**ACTIVITY**
Beginning at the line that holds "The height and width of the screenshot is (538, 1293).", transcribe each line exactly through the end of the records, and leave any pictures out.
══════
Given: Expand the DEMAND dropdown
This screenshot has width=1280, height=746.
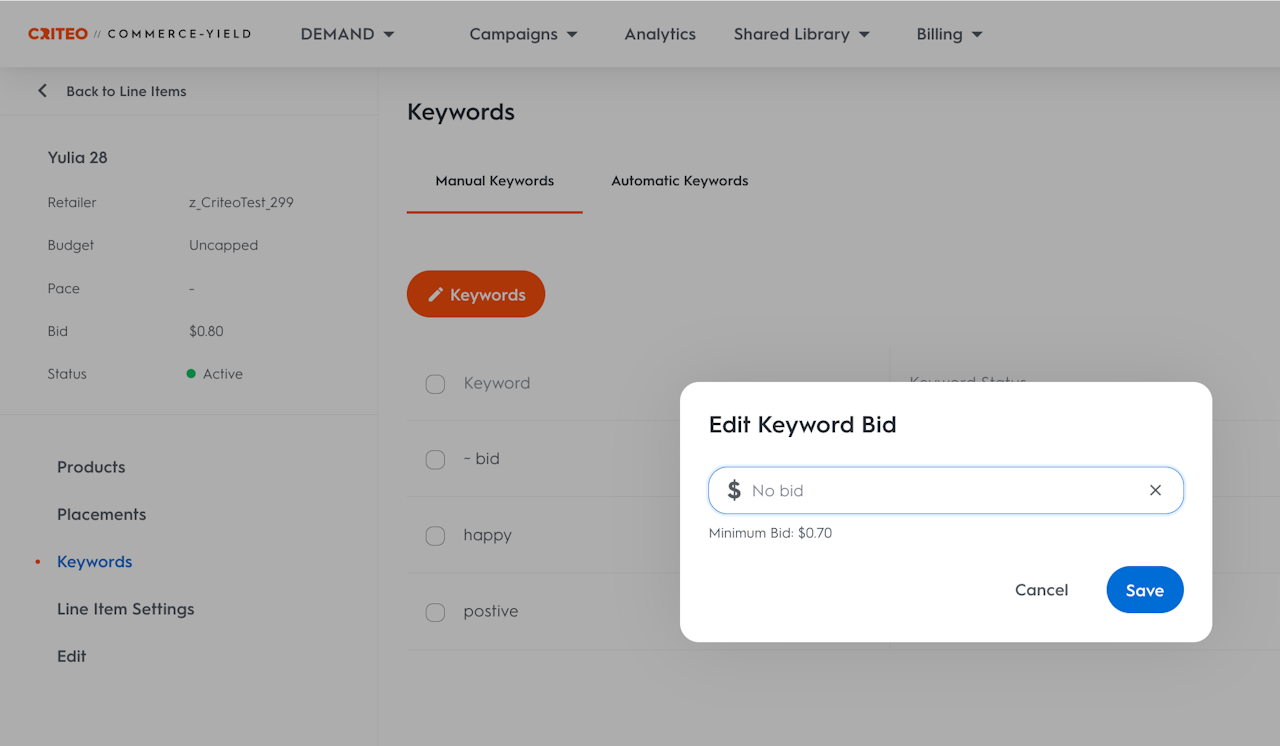Looking at the screenshot, I should click(347, 34).
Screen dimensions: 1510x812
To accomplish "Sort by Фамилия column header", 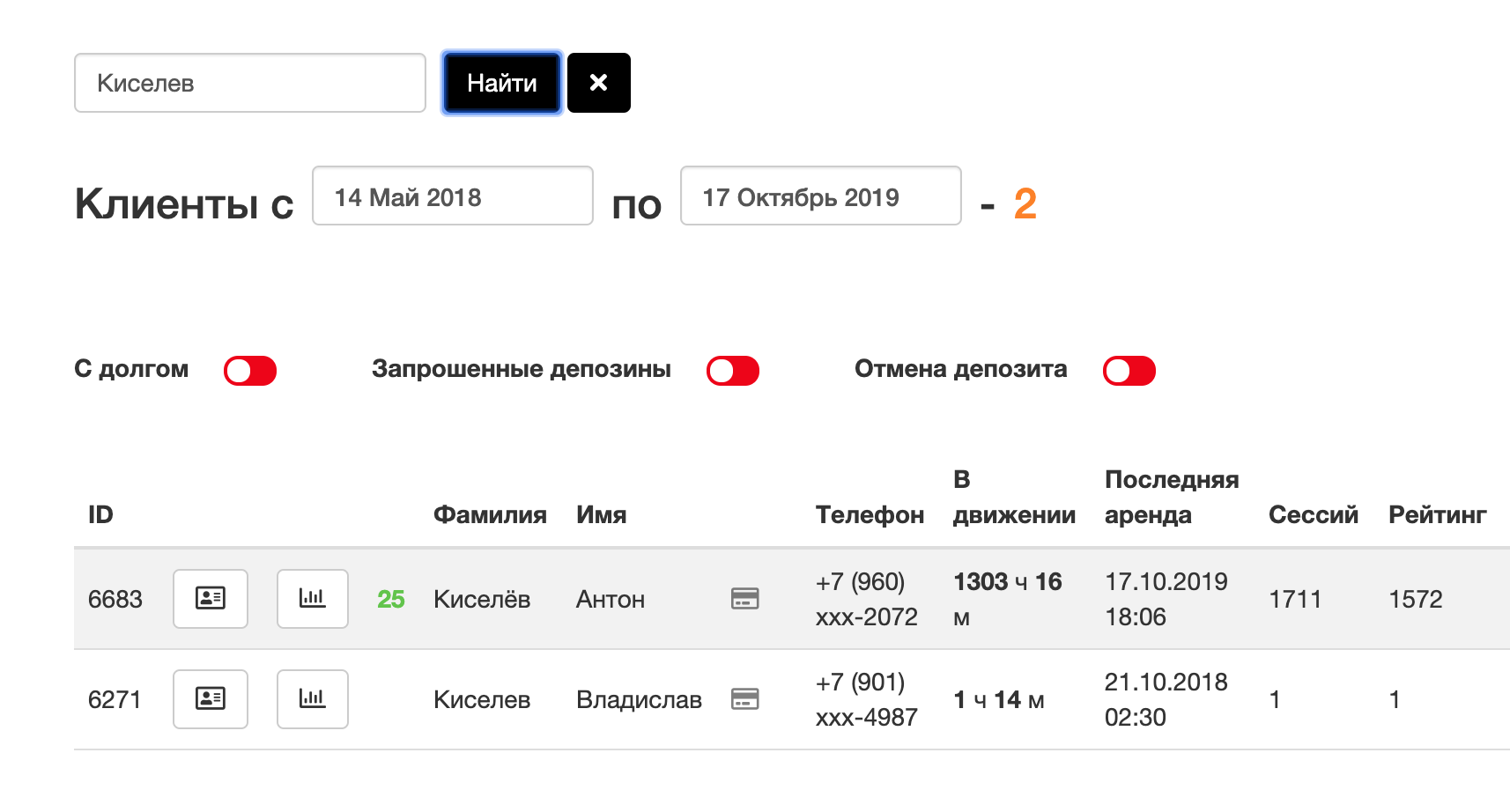I will (x=490, y=514).
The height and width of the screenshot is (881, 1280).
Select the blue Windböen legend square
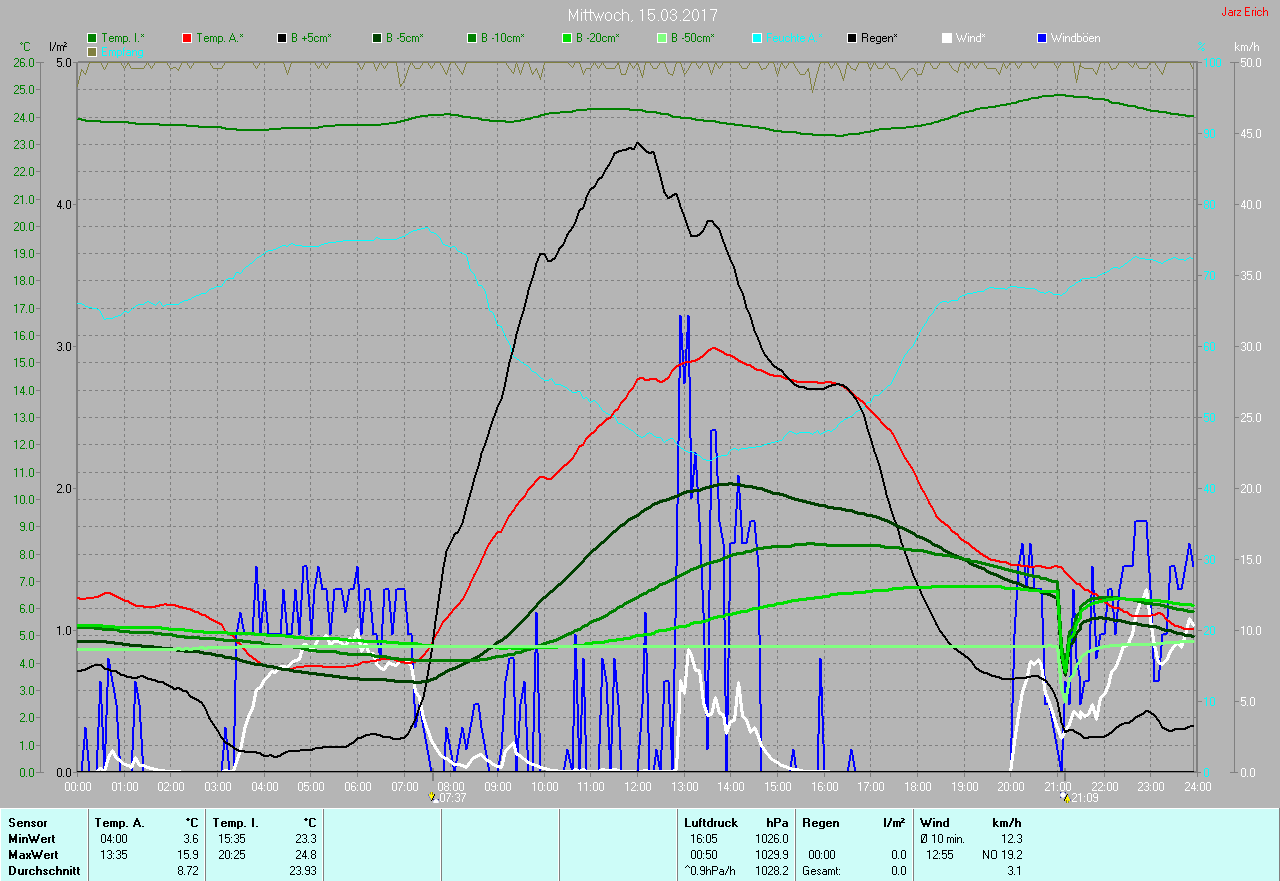[x=1043, y=38]
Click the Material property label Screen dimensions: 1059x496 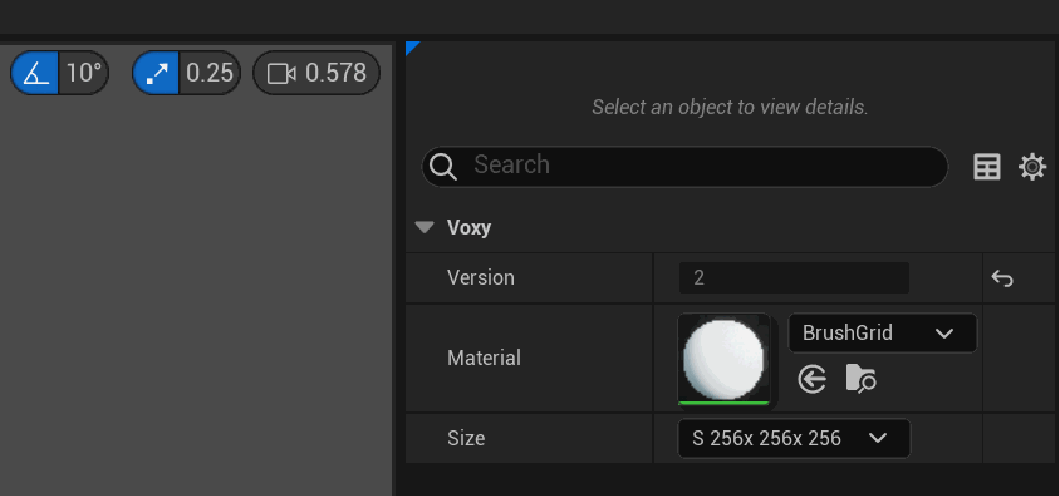(484, 358)
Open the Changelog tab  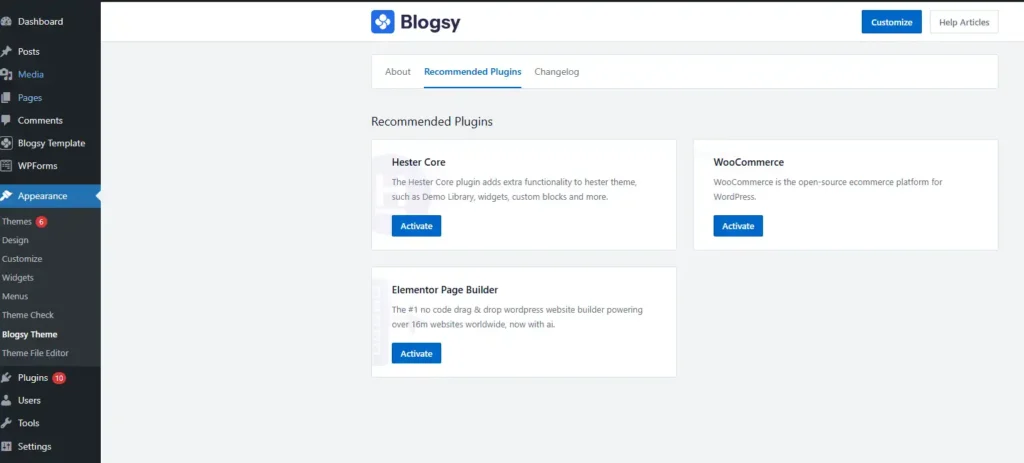click(x=556, y=72)
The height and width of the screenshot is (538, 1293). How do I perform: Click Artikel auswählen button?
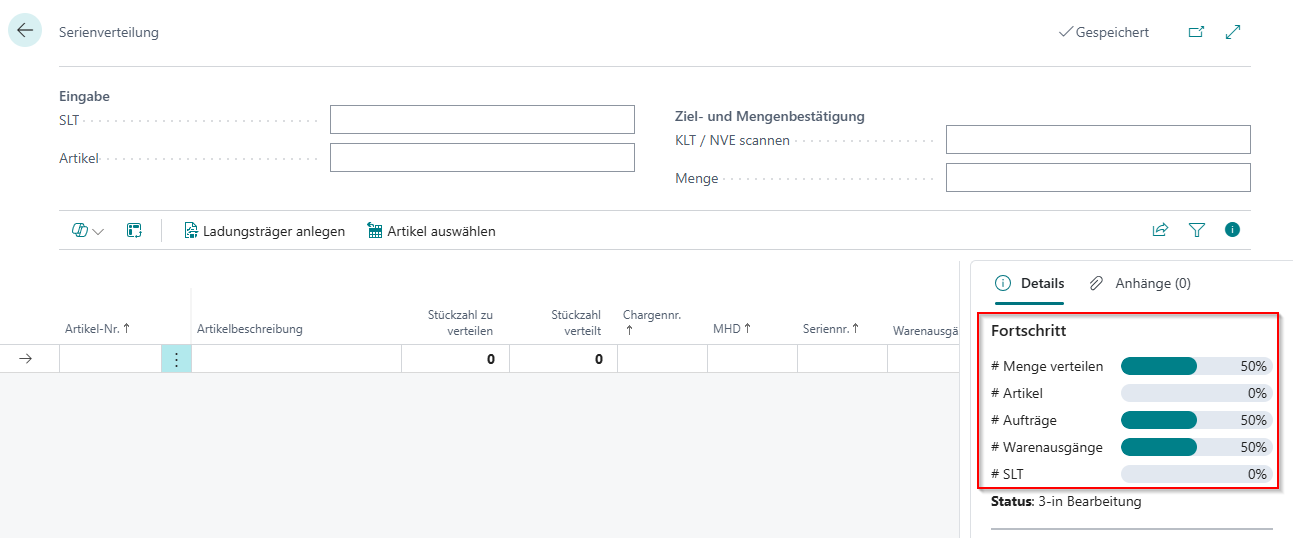coord(432,231)
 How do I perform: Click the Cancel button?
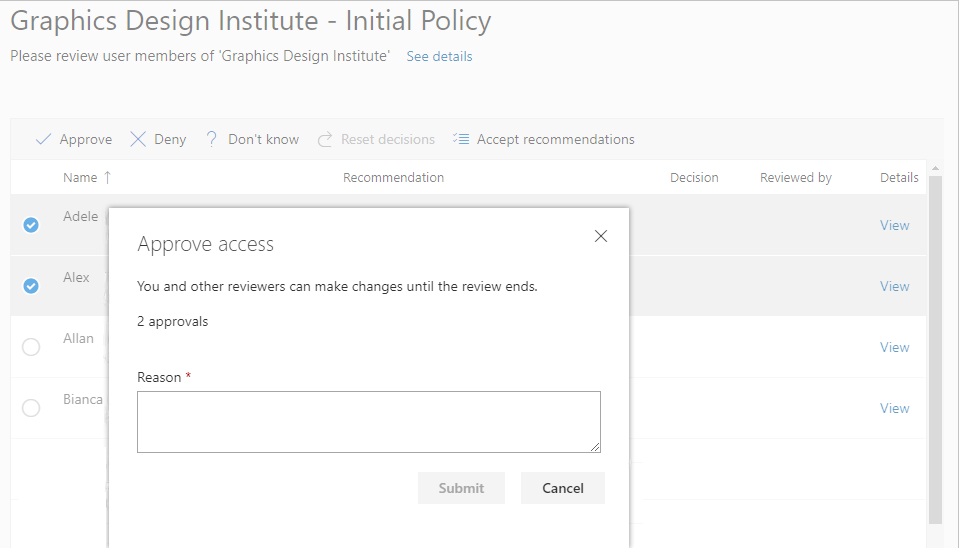(563, 488)
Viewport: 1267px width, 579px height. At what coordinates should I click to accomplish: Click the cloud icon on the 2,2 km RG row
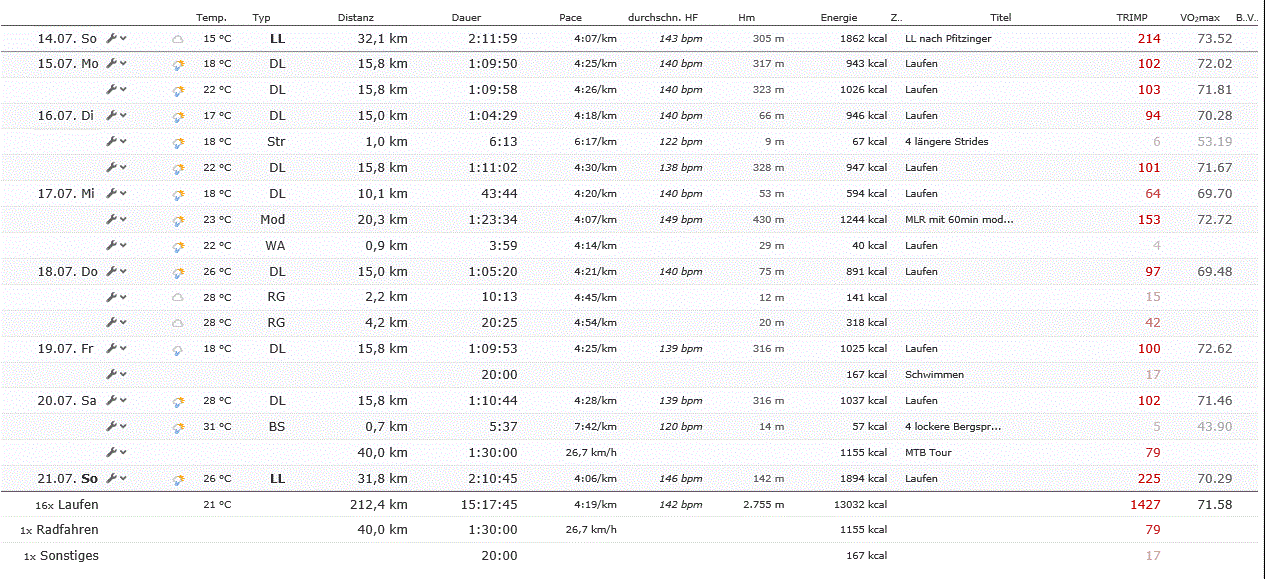point(178,297)
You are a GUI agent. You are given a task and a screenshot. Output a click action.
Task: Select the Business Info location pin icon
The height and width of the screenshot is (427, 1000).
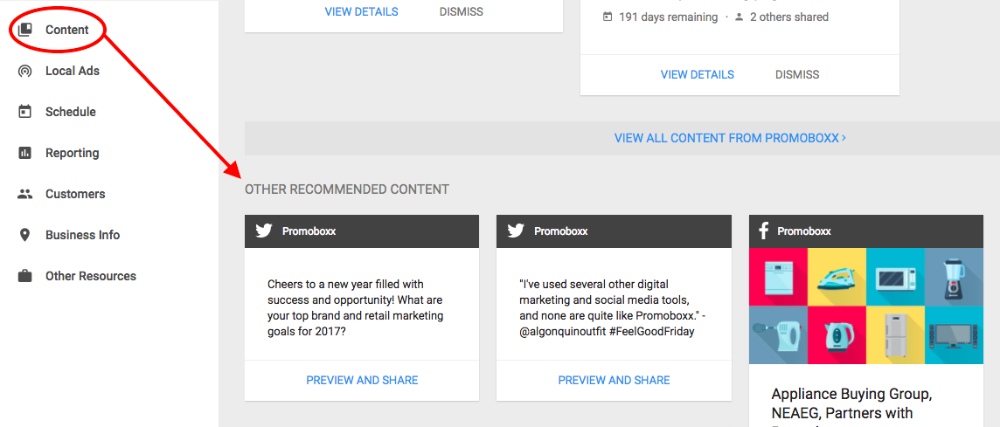point(25,235)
══════
**RESULT OF THIS EXERCISE**
The height and width of the screenshot is (538, 1293). How do I perform: Click Artikel auswählen button?
coord(432,231)
 How do I perform: Click the Cancel button?
(563, 488)
Viewport: 1267px width, 579px height. At what coordinates should I click to accomplish: Click the cloud icon on the 2,2 km RG row
point(178,297)
You are a GUI agent. You are given a task and a screenshot. Output a click action.
Task: Select the Business Info location pin icon
The height and width of the screenshot is (427, 1000).
point(25,235)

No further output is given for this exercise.